12 jul. 2011

DE COMPETENCIAS, PUBLICIDADES, DESLEALTADES Y ENGAÑOS

La compañía petrolífera Repsol y los centros comerciales El Corte Inglés, se unen en Mayo y hasta Agosto en una promoción que oferta cupones descuento de 6€ canjeables en El Corte Inglés, a los clientes de Repsol; mientras que los clientes de El Corte Inglés reciben un bono del 6% en los primeros 25€ para un repostaje de carburante en Repsol.

Poco después, en respuesta a esta acción comercial, la compañía Cepsa lanza una campaña por la que te descuentan el 6% en los primeros 25€ en cada repostaje de carburante.

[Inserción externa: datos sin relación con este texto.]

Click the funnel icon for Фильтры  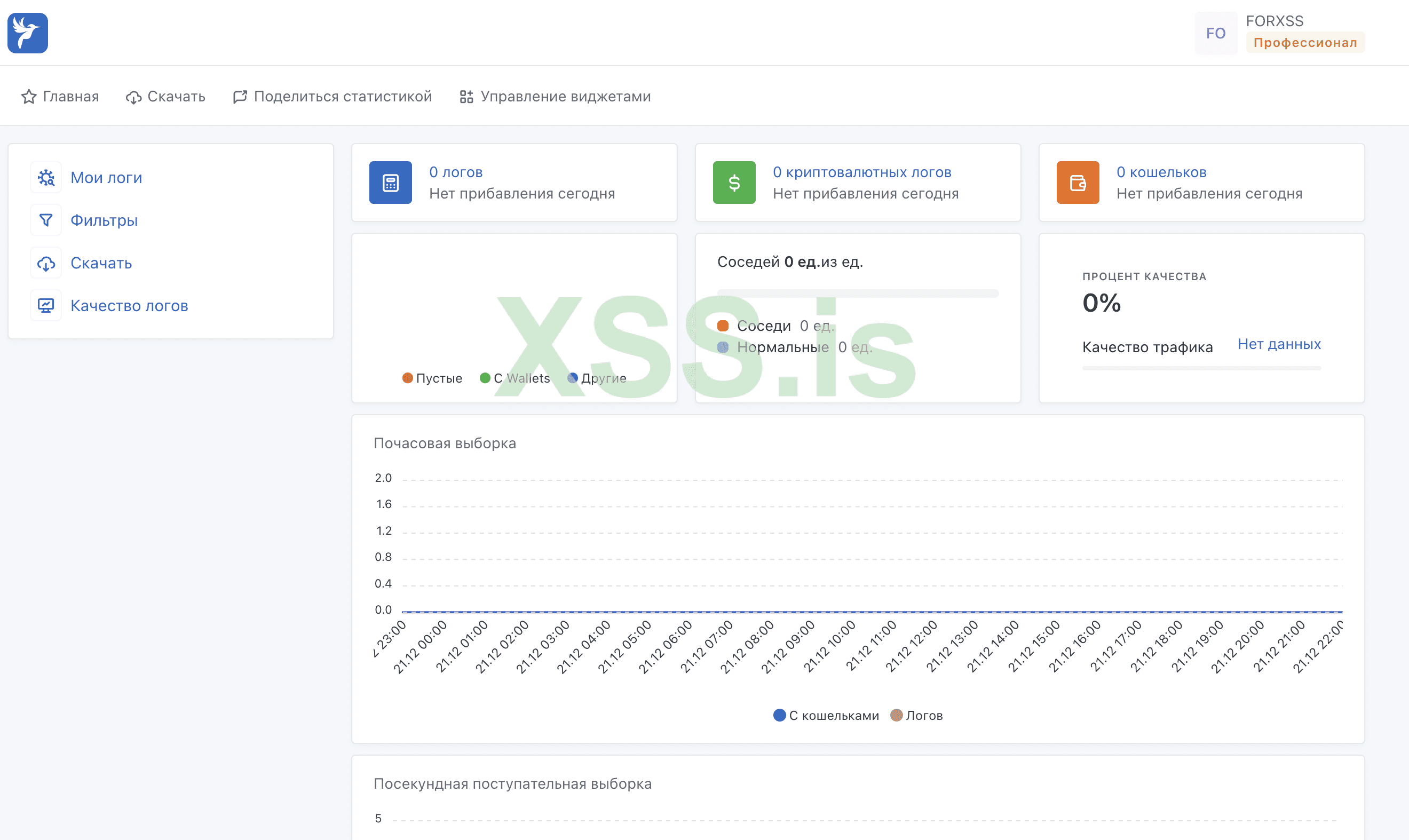coord(46,220)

Como el 6% de 25 es 1'5, el descuento en ambas compañías es de 1,50€.

El usuario que recibe esta campaña de respuesta, lo hace con la sensación de mayor agresividad, de mayor ventaja y provoca en él una simpatía por Cepsa que tal vez no le provocase antes y posiblemente en detrimento de la que sentía por Repsol.

La realidad viene siendo bien distinta, ya que aunque los descuentos de Repsol vienen de previos consumos en El Corte Inglés, estos descuentos son tan reales como el dinero que recibe o deja de pagar el usuario que acude a las Estaciones de Servicio de la marca del sol. Mientras, en la casa roja, esa agresividad y ese "chollo" que supondría dejar de pagar 1,50€ de cada 25€ que repostásemos, sólo por echar allí, no es tan bonito como parece. Primero tienes que hacerte la tarjeta de puntos de la compañía, después ese descuento se canjea por su equivalente en puntos en la propia tarjeta, que posteriormente utilizaremos para comprar algo en cualquiera de sus Estaciones de Servicio, cuyo exceso de precio no acabará de justificar todo el tinglado.

Y, ¿a qué viene todo esto? Pues a que estos hechos, o el descubrimiento de ellos más bien, me han producido una conexión sistemática de similitud con esas circunstancias de la vida en la que algunas personas maquillan sus palabras, sus frases, ocultando tras dobles telones de terciopelo y jerga, las verdaderas motivaciones de sus relaciones con los demás.

En definitiva, triste es que la conclusión pueda ser para muchos que engañar más y mejor sea sinónimo de éxito.
Al menos para mí, la conclusión es que atraer con una versión mejorada, sólo provoca un efecto rebote al descubrir la realidad. Decepción, creo. Con las promociones. Y con las personas.